You can make the same discovery for yourself. Get out your binoculars and train it upon the planetary giant. It’ll be hard to miss four points of light hugging the planet and moving around it, night after night. Those are the Jovian satellites Io, Ganymede, Callisto and Europa. All but the latter are larger than Earth’s moon.
Galileo was the first to discover another planet’s moons. In the years since, astronomers with better technology than hand-made telescopes have spotted many more moons around Jupiter. The count is now up to 95 moons, according to NASA.
With sufficiently powerful binoculars, you’ll also be able to make out the churning cloud bands that encircle the planet. If not, Jupiter’s sharp brilliance is still guaranteed to impress. Jupiter will remain visible in our night sky through April 2025.
What else is up?
Red planet Mars will grow distinctly bright in December as it gets ready for its own oppositional star turn Jan. 16. Mars rises in the east-northeast at about 8 p.m. Saturday, but by the end of the month it’ll be appearing hours earlier.

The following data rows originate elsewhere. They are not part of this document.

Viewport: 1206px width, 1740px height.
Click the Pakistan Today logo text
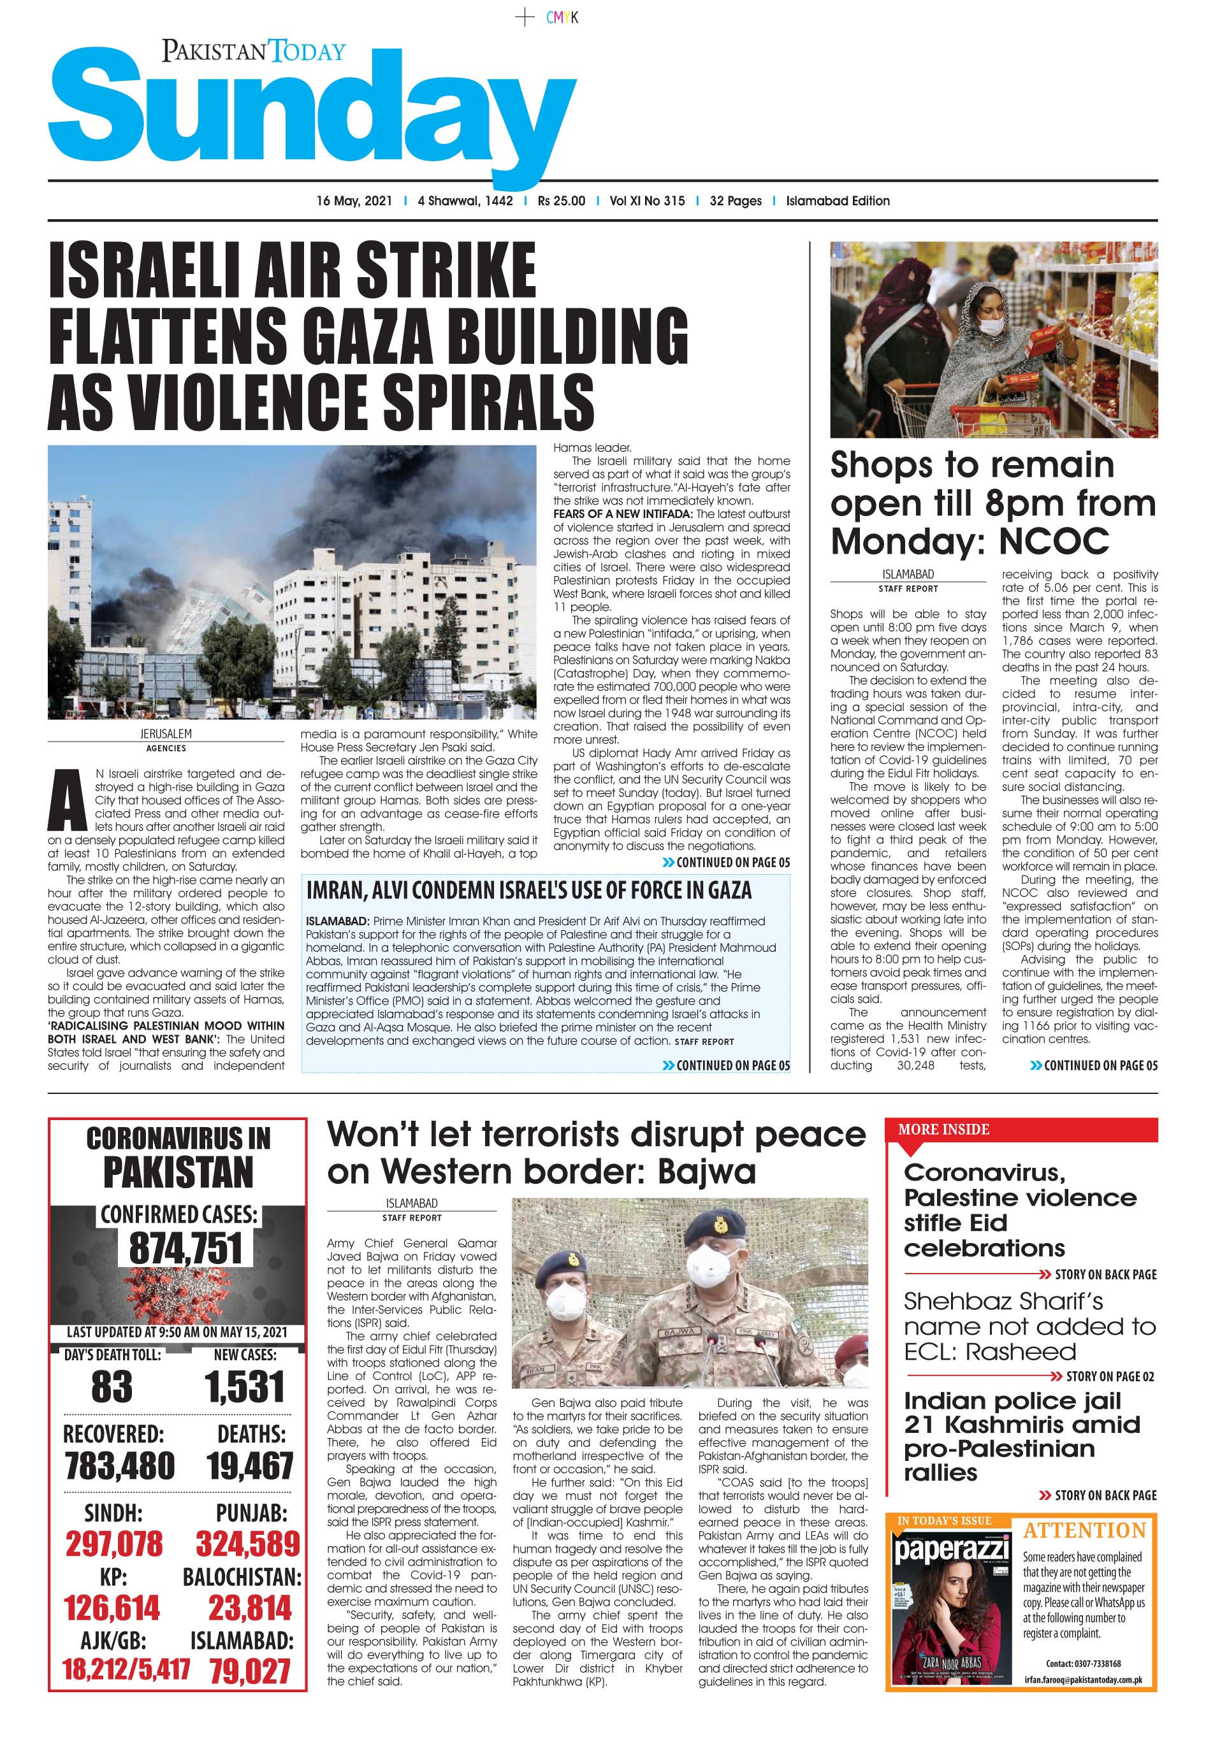[253, 52]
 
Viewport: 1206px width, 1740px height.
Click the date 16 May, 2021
[354, 201]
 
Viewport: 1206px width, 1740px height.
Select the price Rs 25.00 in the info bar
[561, 201]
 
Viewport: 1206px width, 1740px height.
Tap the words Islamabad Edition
[837, 201]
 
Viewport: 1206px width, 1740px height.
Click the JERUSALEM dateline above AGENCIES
[166, 733]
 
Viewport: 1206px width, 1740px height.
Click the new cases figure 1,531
[244, 1386]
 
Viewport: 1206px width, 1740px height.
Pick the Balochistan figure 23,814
[249, 1608]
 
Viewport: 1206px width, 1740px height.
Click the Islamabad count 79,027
[249, 1671]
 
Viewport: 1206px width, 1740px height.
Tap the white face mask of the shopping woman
[991, 326]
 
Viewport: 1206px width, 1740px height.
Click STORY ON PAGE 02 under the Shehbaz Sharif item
[1108, 1376]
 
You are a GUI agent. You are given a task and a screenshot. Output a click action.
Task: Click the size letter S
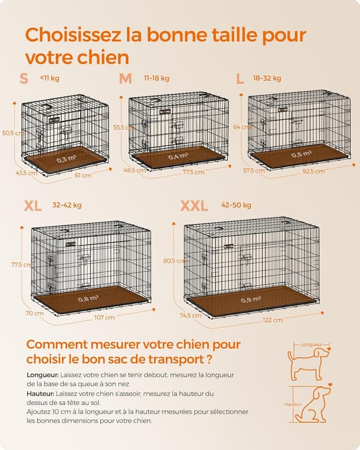click(24, 79)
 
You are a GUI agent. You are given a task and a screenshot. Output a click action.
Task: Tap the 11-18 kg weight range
click(156, 78)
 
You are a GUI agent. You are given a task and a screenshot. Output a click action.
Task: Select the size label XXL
click(194, 206)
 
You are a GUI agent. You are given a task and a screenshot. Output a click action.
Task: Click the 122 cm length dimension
click(273, 320)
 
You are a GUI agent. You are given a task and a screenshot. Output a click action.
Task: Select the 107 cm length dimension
click(105, 317)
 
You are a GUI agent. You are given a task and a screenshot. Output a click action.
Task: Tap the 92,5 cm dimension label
click(313, 171)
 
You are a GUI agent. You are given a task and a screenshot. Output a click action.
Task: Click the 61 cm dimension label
click(83, 176)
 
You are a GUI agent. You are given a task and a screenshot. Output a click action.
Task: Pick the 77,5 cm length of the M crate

While it’s tough to see any detail without a powerful telescope, Mars’ ruddy shine makes it unmistakable in the sky.
Finally, don’t get too excited about the peak of the annual Geminids meteor shower, expected Dec. 13. That’s because a waxing moon will also be preparing to peak (on Dec. 15), likely washing out all but the brightest shooting stars. Moonlight will last throughout that night, dampening whatever show the Geminids put on for us.
If you’re determined to catch some Geminids, the time to start looking is now, since this meteor shower is active late November through Christmas.